***** Input

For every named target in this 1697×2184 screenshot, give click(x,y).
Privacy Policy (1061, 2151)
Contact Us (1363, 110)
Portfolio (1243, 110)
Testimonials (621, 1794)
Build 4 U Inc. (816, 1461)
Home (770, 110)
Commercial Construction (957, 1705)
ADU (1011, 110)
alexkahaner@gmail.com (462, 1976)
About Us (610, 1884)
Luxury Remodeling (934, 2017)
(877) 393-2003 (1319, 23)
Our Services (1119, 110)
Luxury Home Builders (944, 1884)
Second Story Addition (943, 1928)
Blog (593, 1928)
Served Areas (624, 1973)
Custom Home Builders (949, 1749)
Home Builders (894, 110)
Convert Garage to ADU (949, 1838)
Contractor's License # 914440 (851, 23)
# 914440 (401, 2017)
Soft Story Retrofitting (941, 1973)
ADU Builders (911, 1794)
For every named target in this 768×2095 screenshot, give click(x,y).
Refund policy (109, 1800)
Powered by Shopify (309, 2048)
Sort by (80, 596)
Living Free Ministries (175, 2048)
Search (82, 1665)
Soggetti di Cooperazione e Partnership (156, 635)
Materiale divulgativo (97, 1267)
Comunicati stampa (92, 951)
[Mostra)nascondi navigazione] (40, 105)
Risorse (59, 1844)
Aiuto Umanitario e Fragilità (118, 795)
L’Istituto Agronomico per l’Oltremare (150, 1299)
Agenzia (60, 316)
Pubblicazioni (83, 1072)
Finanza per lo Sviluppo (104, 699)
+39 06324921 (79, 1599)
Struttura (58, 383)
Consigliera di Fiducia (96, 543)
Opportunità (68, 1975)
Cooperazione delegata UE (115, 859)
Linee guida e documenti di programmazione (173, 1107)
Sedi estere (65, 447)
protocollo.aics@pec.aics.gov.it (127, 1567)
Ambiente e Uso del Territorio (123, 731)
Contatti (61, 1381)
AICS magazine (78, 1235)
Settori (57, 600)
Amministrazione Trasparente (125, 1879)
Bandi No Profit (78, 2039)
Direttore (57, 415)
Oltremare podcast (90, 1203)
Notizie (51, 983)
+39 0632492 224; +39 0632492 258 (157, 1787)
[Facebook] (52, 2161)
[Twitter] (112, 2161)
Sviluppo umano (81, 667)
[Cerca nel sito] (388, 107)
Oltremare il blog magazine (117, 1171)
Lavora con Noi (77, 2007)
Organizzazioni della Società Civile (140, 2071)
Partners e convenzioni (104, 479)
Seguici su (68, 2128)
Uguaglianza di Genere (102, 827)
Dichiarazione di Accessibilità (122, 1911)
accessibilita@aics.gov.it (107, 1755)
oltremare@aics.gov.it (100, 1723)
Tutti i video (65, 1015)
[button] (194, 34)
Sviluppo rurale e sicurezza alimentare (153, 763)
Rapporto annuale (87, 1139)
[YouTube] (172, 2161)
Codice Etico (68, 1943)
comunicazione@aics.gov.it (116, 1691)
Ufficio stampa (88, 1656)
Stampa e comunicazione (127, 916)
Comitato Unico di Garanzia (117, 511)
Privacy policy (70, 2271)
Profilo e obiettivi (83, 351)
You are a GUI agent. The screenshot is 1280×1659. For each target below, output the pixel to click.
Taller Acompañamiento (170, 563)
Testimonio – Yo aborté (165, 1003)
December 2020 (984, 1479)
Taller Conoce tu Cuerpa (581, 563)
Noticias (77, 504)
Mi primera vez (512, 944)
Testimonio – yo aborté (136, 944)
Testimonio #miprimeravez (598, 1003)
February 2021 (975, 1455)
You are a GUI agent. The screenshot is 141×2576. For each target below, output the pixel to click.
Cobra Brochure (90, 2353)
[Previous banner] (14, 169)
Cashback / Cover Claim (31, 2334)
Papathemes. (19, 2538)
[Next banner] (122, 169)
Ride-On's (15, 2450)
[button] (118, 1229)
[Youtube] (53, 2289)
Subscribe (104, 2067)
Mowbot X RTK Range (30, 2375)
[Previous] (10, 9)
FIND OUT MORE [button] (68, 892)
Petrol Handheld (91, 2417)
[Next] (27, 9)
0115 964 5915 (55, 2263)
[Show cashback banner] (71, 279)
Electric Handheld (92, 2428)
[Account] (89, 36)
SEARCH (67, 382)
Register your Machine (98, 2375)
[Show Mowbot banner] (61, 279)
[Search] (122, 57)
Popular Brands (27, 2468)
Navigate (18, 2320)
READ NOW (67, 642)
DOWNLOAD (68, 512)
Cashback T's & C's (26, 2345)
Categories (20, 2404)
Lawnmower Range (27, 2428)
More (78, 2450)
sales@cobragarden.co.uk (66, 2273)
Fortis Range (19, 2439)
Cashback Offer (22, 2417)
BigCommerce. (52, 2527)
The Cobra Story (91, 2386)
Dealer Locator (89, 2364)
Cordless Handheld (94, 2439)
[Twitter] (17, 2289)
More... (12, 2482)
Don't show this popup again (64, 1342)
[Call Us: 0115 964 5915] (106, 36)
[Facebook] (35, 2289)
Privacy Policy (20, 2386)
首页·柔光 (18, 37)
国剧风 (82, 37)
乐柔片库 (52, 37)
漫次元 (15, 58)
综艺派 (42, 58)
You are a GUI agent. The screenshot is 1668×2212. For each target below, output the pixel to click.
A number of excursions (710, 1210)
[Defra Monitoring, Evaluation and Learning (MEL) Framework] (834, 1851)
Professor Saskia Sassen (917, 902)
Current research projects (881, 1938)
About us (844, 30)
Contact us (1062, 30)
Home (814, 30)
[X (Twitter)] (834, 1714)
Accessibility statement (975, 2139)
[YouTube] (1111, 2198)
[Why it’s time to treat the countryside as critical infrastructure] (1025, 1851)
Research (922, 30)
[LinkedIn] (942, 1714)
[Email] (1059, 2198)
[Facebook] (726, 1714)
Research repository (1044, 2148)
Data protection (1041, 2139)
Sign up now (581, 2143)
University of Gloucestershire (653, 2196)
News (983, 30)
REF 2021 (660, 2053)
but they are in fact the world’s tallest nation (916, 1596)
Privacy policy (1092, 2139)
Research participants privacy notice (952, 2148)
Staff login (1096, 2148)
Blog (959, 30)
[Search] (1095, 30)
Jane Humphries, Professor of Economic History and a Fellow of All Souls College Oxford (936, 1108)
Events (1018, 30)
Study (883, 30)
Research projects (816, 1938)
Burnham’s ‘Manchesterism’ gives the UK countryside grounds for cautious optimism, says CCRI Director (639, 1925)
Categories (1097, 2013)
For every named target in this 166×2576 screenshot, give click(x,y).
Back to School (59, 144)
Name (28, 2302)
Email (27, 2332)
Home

**********

> Task brief:
The answer must be the same records, repeated exactly and in full.

> Task output:
For every named target in this 1697×2184 screenshot, give click(x,y).
Privacy Policy (1061, 2151)
Contact Us (1363, 110)
Portfolio (1243, 110)
Testimonials (621, 1794)
Build 4 U Inc. (816, 1461)
Home (770, 110)
Commercial Construction (957, 1705)
ADU (1011, 110)
alexkahaner@gmail.com (462, 1976)
About Us (610, 1884)
Luxury Remodeling (934, 2017)
(877) 393-2003 (1319, 23)
Our Services (1119, 110)
Luxury Home Builders (944, 1884)
Second Story Addition (943, 1928)
Blog (593, 1928)
Served Areas (624, 1973)
Custom Home Builders (949, 1749)
Home Builders (894, 110)
Convert Garage to ADU (949, 1838)
Contractor's License # 914440 (851, 23)
# 914440 (401, 2017)
Soft Story Retrofitting (941, 1973)
ADU Builders (911, 1794)
For every named target in this 768×2095 screenshot, give click(x,y).
Refund policy (109, 1800)
Powered by Shopify (309, 2048)
Sort by (80, 596)
Living Free Ministries (175, 2048)
Search (82, 1665)
Soggetti di Cooperazione e Partnership (156, 635)
Materiale divulgativo (97, 1267)
Comunicati stampa (92, 951)
[Mostra)nascondi navigazione] (40, 105)
Risorse (59, 1844)
Aiuto Umanitario e Fragilità (118, 795)
L’Istituto Agronomico per l’Oltremare (150, 1299)
Agenzia (60, 316)
Pubblicazioni (83, 1072)
Finanza per lo Sviluppo (104, 699)
+39 06324921 (79, 1599)
Struttura (58, 383)
Consigliera di Fiducia (96, 543)
Opportunità (68, 1975)
Cooperazione delegata UE (115, 859)
Linee guida e documenti di programmazione (173, 1107)
Sedi estere (65, 447)
protocollo.aics@pec.aics.gov.it (127, 1567)
Ambiente e Uso del Territorio (123, 731)
Contatti (61, 1381)
AICS magazine (78, 1235)
Settori (57, 600)
Amministrazione Trasparente (125, 1879)
Bandi No Profit (78, 2039)
Direttore (57, 415)
Oltremare podcast (90, 1203)
Notizie (51, 983)
+39 0632492 224; +39 0632492 258 (157, 1787)
[Facebook] (52, 2161)
[Twitter] (112, 2161)
Sviluppo umano (81, 667)
[Cerca nel sito] (388, 107)
Oltremare il blog magazine (117, 1171)
Lavora con Noi (77, 2007)
Organizzazioni della Società Civile (140, 2071)
Partners e convenzioni (104, 479)
Seguici su (68, 2128)
Uguaglianza di Genere (102, 827)
Dichiarazione di Accessibilità (122, 1911)
accessibilita@aics.gov.it (107, 1755)
oltremare@aics.gov.it (100, 1723)
Tutti i video (65, 1015)
[button] (194, 34)
Sviluppo rurale e sicurezza alimentare (153, 763)
Rapporto annuale (87, 1139)
[YouTube] (172, 2161)
Codice Etico (68, 1943)
comunicazione@aics.gov.it (116, 1691)
Ufficio stampa (88, 1656)
Stampa e comunicazione (127, 916)
Comitato Unico di Garanzia (117, 511)
Privacy policy (70, 2271)
Profilo e obiettivi (83, 351)
You are a GUI agent. The screenshot is 1280×1659. For each target below, output the pixel to click.
Taller Acompañamiento (170, 563)
Testimonio – Yo aborté (165, 1003)
December 2020 (984, 1479)
Taller Conoce tu Cuerpa (581, 563)
Noticias (77, 504)
Mi primera vez (512, 944)
Testimonio – yo aborté (136, 944)
Testimonio #miprimeravez (598, 1003)
February 2021 (975, 1455)
You are a GUI agent. The screenshot is 141×2576. For each target below, output the pixel to click.
Cobra Brochure (90, 2353)
[Previous banner] (14, 169)
Cashback / Cover Claim (31, 2334)
Papathemes. (19, 2538)
[Next banner] (122, 169)
Ride-On's (15, 2450)
[button] (118, 1229)
[Youtube] (53, 2289)
Subscribe (104, 2067)
Mowbot X RTK Range (30, 2375)
[Previous] (10, 9)
FIND OUT MORE [button] (68, 892)
Petrol Handheld (91, 2417)
[Next] (27, 9)
0115 964 5915 (55, 2263)
[Show cashback banner] (71, 279)
Electric Handheld (92, 2428)
[Account] (89, 36)
SEARCH (67, 382)
Register your Machine (98, 2375)
[Show Mowbot banner] (61, 279)
[Search] (122, 57)
Popular Brands (27, 2468)
Navigate (18, 2320)
READ NOW (67, 642)
DOWNLOAD (68, 512)
Cashback T's & C's (26, 2345)
Categories (20, 2404)
Lawnmower Range (27, 2428)
More (78, 2450)
sales@cobragarden.co.uk (66, 2273)
Fortis Range (19, 2439)
Cashback Offer (22, 2417)
BigCommerce. (52, 2527)
The Cobra Story (91, 2386)
Dealer Locator (89, 2364)
Cordless Handheld (94, 2439)
[Twitter] (17, 2289)
More... (12, 2482)
Don't show this popup again (64, 1342)
[Call Us: 0115 964 5915] (106, 36)
[Facebook] (35, 2289)
Privacy Policy (20, 2386)
首页·柔光 (18, 37)
国剧风 (82, 37)
乐柔片库 (52, 37)
漫次元 (15, 58)
综艺派 (42, 58)
You are a GUI agent. The screenshot is 1668×2212. For each target below, output the pixel to click.
A number of excursions (710, 1210)
[Defra Monitoring, Evaluation and Learning (MEL) Framework] (834, 1851)
Professor Saskia Sassen (917, 902)
Current research projects (881, 1938)
About us (844, 30)
Contact us (1062, 30)
Home (814, 30)
[X (Twitter)] (834, 1714)
Accessibility statement (975, 2139)
[YouTube] (1111, 2198)
[Why it’s time to treat the countryside as critical infrastructure] (1025, 1851)
Research (922, 30)
[LinkedIn] (942, 1714)
[Email] (1059, 2198)
[Facebook] (726, 1714)
Research repository (1044, 2148)
Data protection (1041, 2139)
Sign up now (581, 2143)
University of Gloucestershire (653, 2196)
News (983, 30)
REF 2021 (660, 2053)
but they are in fact the world’s tallest nation (916, 1596)
Privacy policy (1092, 2139)
Research participants privacy notice (952, 2148)
Staff login (1096, 2148)
Blog (959, 30)
[Search] (1095, 30)
Jane Humphries, Professor of Economic History and a Fellow of All Souls College Oxford (936, 1108)
Events (1018, 30)
Study (883, 30)
Research projects (816, 1938)
Burnham’s ‘Manchesterism’ gives the UK countryside grounds for cautious optimism, says CCRI Director (639, 1925)
Categories (1097, 2013)
For every named target in this 166×2576 screenshot, give click(x,y).
Back to School (59, 144)
Name (28, 2302)
Email (27, 2332)
Home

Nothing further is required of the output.